For the three months ended September 30, 2021, Sutter Health reported $104 million in income from operations, up from a loss of $45 million during the same period last year. Total operating revenues were $3.6 billion and operating expenses totaled $3.5 billion. Sutter’s operating margin is now positive, but slim.

“At the beginning of this year, we started to look at ways to change the organization to help us better serve our communities and provide access to affordable, high-quality care for years to come,” said Vice President, Finance and Treasurer, Jonathan Ma. “We’d like to thank our staff and clinicians for their hard work so far this year, which has helped to improve Sutter’s financial condition that will allow us to reinvest back into our communities and plan for the future. We know there is still more work ahead.”

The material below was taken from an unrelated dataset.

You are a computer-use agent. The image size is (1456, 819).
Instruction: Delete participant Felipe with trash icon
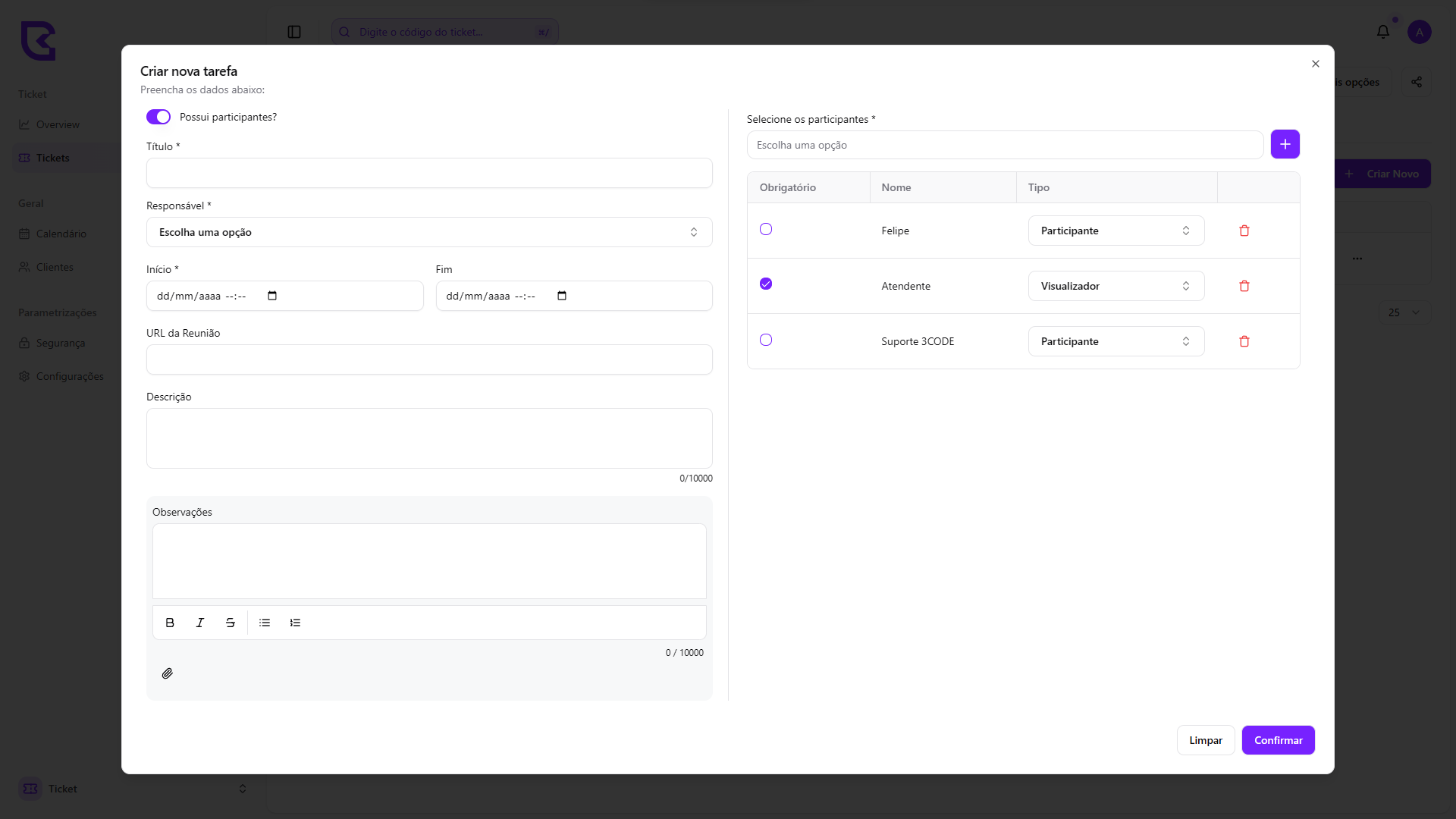(1244, 231)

Labor costs in Northern California remain among the highest in the nation. At Sutter, labor accounts for about half of operating expenses, with nationwide staffing shortages and inflation increasing those costs. Each year, Sutter must address $500 million in inflationary pressure from rising labor, supply and other costs. In the third quarter of this year, Sutter spent about $1.7 billion in salaries and benefits.

Despite these challenges, Sutter’s average overall rate increases to health plans have been held to under 3% annually – less than the cost of inflation – for the past seven years.

Sutter is on track to achieve or exceed its goal of a breakeven budget this year, but more work remains to create a sustainable system that is best positioned to serve our communities and patients for the next 100 years. Sutter will continue the difficult work of closing the gap between revenues and expenses by finding efficiencies, identifying opportunities to streamline services and advancing our cost savings efforts.